What was his twin brother Vishal Batra's reaction after the first screening?
It was the most emotional screening of my career.
After the film was over, Vishal Batra admitted that he had never seen his brother in action.
'Now, when I imagine Vikram on the battlefield, I'll see you Sid, in uniform. Today, I understand why he sacrificed his life and it makes me really proud.'
For a brother to say this to an actor who played his twin on screen touched me to the core.
Reportedly, his parents, Girdhari Lal and Kamal Kanta Batra, came out of the screening in tears.
Yes, but his mother was quick to point out that they were tears of pride for her son, that I had reminded them again why he had given up his life.
I’ve always said that the only review that mattered for me was the one from his family.
I will always hold that evening close to my heart.
From Shershaah, it's straight on to Mission Majnu. Both films similar in emotion and drama.
True. Mission Majnu is also an India story, inspired by true events, but set in the 1970s.
The emotions were very new for me because I was playing a spy for the first time -- an undercover R&AW agent on a mission that helps his country at an important point in its history.
It's a thriller and I loved the script as it gave me scope to change my look and persona every few scenes.
We have just completed it.
There's a lighter film now, Indra Kumar's Thank God. After two intense dramas, that's what you must be saying too?
(Laughs) Yeah, thank God. It's very different from Indra sir's previous films or even mine and Ajay sir (co-star Ajay Devgn).
All through my career of nine years, I've attempted to vary my choices by mixing up genres.
So next year, there will be a spy thriller and a slice-of-life comedy with a good message.
Hopefully, we will be able to release both films in theatres.
Shershaah is the most-watched film on Amazon Prime Video with IMDB ratings of 8.9. Given how well it has done, wouldn't you have wanted a theatrical release for the film?
In the present scenario, given where we are standing as an industry, this was the best platform for it.
It has penetrated so many households, been watched by people in over 200 countries.
But yes, it was conceived, designed and shot as a theatrical release.
So while not from the business angle, as solely a viewing experience, I would have liked people to see Shershaah in the theatres.
We worked very hard on the visuals, in particular the war portions, and the sound design.
I wish it could have been an immersive experience for the audience in a darkened auditorium.
As of now, it looks difficult for theatres to do 100 per cent business.
Next year, or maybe even by the year-end, if the authorities allow it, I hope we will be able to entertain people at a movie theatre.
Kiara Advani, who played Captain Vikram Batra's fiancee Dimple Cheema, and you have become one of the most loved couples after Shershaah and many are wondering if this friendship will go beyond professional outings.
As of now, I can only speak for professional outings.
Shershaah was our first film together and when it's a love story, it's important for people to connect with your pairing.
Going by the love which has been pouring in, they have connected immensely, despite the film not being predominantly a love story.
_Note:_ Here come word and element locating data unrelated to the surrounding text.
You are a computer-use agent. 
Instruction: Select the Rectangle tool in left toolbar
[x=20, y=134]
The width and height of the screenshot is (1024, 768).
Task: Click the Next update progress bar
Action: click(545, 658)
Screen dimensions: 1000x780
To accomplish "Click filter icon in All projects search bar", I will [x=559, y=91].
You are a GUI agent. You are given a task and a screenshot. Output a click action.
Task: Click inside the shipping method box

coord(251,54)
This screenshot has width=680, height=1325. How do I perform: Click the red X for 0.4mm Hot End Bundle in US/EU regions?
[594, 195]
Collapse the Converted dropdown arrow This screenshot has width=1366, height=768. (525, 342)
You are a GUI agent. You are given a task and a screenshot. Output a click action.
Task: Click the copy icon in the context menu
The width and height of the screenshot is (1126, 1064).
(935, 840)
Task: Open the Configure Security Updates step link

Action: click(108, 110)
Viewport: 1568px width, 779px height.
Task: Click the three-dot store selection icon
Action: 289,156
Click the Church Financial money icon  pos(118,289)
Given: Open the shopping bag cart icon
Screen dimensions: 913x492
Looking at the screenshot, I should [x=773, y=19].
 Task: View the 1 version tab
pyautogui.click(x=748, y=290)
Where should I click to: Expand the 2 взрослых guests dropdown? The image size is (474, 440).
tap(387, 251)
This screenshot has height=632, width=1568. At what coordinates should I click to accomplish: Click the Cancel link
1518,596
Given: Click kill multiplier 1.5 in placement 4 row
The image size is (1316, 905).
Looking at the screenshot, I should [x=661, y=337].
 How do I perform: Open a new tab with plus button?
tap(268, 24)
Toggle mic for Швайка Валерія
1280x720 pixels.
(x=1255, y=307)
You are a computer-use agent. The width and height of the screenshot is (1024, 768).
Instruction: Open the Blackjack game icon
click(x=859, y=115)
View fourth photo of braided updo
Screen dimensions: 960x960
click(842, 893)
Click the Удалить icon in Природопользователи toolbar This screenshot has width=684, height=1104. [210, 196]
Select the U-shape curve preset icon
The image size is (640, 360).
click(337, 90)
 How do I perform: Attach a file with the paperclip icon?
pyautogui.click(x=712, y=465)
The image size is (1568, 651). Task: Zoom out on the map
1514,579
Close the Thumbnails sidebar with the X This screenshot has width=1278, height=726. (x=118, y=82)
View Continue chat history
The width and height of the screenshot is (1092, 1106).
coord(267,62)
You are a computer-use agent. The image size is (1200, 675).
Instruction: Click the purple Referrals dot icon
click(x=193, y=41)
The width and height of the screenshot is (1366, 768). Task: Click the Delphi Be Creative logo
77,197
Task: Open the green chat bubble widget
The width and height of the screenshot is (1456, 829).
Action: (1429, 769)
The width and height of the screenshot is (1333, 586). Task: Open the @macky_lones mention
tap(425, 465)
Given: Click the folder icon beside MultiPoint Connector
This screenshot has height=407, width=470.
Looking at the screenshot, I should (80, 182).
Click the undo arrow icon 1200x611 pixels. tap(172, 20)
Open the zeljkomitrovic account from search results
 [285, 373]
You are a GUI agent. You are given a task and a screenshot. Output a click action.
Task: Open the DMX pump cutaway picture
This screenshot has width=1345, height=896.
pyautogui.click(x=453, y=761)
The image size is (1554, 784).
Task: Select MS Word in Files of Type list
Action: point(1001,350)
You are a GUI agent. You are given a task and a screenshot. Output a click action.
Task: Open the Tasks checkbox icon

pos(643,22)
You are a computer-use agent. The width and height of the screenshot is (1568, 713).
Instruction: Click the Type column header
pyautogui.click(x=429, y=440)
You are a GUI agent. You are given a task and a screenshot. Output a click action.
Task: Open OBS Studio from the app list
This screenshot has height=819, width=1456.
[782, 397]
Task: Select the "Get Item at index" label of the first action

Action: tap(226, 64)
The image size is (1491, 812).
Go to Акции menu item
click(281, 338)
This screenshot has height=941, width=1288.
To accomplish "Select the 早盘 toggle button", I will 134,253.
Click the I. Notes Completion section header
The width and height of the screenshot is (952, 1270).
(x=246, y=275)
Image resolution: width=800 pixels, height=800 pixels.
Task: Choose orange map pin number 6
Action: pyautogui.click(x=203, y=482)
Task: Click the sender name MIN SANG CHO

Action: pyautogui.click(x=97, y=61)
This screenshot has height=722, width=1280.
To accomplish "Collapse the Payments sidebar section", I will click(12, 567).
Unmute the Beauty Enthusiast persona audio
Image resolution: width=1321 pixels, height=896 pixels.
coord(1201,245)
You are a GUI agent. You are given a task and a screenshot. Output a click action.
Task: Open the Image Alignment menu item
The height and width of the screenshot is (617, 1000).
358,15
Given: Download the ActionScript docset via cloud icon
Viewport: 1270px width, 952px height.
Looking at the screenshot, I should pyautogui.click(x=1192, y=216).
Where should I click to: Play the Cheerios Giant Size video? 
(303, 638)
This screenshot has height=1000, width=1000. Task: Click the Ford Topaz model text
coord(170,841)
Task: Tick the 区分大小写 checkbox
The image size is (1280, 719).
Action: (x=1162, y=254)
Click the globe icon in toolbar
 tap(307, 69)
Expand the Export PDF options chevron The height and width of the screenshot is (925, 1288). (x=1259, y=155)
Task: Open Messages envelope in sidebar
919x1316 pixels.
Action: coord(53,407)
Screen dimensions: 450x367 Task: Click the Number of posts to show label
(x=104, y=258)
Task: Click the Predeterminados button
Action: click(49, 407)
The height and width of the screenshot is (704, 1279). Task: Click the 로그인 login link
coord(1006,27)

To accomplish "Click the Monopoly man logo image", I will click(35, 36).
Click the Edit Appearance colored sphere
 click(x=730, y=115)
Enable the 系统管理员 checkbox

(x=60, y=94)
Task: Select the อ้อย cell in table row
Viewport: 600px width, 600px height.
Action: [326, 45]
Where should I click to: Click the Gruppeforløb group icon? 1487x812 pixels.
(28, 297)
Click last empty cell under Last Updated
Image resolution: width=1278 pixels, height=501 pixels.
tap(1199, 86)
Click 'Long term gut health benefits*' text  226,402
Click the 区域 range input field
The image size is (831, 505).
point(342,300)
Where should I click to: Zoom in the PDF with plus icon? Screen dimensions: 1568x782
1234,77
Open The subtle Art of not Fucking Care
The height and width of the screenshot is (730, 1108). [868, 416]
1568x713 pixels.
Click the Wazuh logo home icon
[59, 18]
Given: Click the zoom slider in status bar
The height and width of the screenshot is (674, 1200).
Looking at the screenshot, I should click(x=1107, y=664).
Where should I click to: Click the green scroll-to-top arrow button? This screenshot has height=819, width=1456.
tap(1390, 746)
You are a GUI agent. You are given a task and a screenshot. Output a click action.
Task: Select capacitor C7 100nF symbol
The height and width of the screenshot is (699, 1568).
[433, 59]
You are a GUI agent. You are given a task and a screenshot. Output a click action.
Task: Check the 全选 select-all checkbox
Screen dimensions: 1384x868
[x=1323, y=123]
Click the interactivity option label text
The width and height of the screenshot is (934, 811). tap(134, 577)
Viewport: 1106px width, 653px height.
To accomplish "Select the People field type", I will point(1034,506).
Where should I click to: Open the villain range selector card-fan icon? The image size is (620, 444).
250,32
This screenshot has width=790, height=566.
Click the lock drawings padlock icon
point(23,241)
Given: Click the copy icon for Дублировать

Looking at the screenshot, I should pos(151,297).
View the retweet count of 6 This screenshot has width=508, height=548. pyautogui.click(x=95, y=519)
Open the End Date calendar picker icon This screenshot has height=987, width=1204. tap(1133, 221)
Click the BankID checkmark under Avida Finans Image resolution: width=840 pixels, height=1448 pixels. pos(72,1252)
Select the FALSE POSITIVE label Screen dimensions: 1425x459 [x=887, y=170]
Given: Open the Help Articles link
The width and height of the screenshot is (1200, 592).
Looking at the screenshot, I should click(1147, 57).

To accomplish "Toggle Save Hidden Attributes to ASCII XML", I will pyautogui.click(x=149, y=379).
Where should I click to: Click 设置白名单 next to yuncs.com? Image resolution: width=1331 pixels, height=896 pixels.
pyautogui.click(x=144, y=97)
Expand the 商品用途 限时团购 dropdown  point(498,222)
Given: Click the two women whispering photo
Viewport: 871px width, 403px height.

So now, Kiara and I are on the lookout for another solid love story.
Hopefully, we will be able to entertain the same audience and many more again.
You have just a year left to complete a decade in the film industry. What has this journey, which started with Student of the Year in 2012, been like?
When I came into the industry, I was the outsider, a boy from Delhi with no film connections.
People kept thinking I was related to Manish Malhotra, which is not true.
Today, nine years later, I'm still the boy from Delhi, who came from outside.
But now, I feel, I've made a small space for myself in this massive industry.
I have learnt my lessons, learnt how the industry functions and how to deal with it.
It feels like a roller coaster ride, but I am slowly coming into my own in this industry.
Shershaah marks a very special time and space in my career.
I hope this is one film I will get love for even many years later.